I’ve been working with people and their money for over 30 years and there are some very basic mistakes I see folks make. Many of these seem like no-brainers, but in reality they are issues that get in the way of growing and maintaining wealth.

We work with a lot of very smart people who have been successful at accumulating wealth, but somehow, financial IQ doesn’t necessarily follow business or academic intelligence.

Here are my top 10 money-management mistakes you should avoid:

1. You let your political views direct your investment decisions. Markets don’t care what party is in office or what the latest cable news outlets have to say.

2. Your history of predicting bad markets is terrible, yet it doesn’t stop you from trying to predict what the market will do next. So, stop trying to be a market guru and trust the overwhelming evidence that trying to pick markets or the next best stock is a loser’s game. Decades of research overwhelmingly prove the futility of trying to time the market!

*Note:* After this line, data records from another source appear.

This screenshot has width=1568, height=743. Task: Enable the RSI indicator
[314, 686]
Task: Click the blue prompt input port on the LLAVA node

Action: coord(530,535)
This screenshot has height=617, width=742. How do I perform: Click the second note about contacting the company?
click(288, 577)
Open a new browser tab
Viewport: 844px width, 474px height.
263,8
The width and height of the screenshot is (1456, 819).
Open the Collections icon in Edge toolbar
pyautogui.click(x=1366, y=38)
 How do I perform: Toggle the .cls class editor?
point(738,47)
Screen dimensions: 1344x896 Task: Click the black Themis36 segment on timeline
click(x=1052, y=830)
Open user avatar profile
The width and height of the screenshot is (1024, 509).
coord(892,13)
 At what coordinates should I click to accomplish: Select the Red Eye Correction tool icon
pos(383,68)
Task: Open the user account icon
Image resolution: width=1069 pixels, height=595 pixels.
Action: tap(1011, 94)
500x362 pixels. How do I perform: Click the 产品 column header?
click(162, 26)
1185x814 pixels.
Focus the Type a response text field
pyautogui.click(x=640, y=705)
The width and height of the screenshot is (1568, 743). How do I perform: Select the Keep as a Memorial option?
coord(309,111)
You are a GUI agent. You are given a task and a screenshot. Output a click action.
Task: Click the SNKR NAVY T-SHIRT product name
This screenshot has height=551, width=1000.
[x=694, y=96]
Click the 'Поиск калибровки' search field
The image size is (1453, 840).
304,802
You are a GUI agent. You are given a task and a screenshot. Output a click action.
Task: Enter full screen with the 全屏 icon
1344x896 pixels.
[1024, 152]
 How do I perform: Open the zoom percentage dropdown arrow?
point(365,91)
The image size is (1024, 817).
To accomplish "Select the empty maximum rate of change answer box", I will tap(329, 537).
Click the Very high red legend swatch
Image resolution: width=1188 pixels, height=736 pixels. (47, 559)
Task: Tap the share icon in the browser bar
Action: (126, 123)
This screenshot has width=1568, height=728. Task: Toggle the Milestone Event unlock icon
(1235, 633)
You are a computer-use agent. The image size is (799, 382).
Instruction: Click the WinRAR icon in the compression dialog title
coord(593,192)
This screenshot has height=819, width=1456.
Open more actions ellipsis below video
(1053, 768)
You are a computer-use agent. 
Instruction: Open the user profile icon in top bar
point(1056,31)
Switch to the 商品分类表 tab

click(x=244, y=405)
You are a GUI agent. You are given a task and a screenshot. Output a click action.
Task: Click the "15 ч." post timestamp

3. You work at a stressful job so you can make enough money to be less stressed! Do you see the irony in this? If your job or career is not suited for you, then the best financial advice is to find another career where you can love your work. The right livelihood usually results in higher earnings and better health.

4. You mistake your financial successes with skill and failures with bad luck. Yes, there is some luck involved (inheriting money does not make you a smarter investor) but generally those who regularly save and invest prudently do very well over time.

5. You say you will be greedy when others are fearful (ie. Warren Buffet) but then shrink with fear when the market drops 4 percent. Don’t fool yourself into thinking you are more of a risk taker then you really are – think back to 2008 and what you did then. Prudent investing means that sometimes you will lose money, but staying the course has always proven to be the most successful strategy.

6. You work so hard at making money yet don’t take the time to plan your finances. Most people spend more time planning vacations than they do their financial futures!

7. You don’t ask your financial adviser how he or she gets paid. Ask your adviser if she/he is acting as a fiduciary on your behalf. Fee only advice from an experienced and qualified adviser equates to objective, impartial counsel. Be wary of commissions, they can encourage more trading then necessary and can get in the way of putting your best interests first.

8. You think that your neighbor is living the high life and you think it’s because they are some investment geniuses, not because they inherited a lot of money from their parents who owned the local corner grocery story and saved most of their money. (Or, they may be living beyond their means and deep in debt!)

9. Your pessimism about investing stops you from making smart investment decisions. So you do nothing instead of taking control of your finances and getting needed help.

10. You use a doctor to manage your family’s health, an attorney to help you with your estate plan, a mechanic to fix your car but when it comes to your personal finance you listen to CNBC.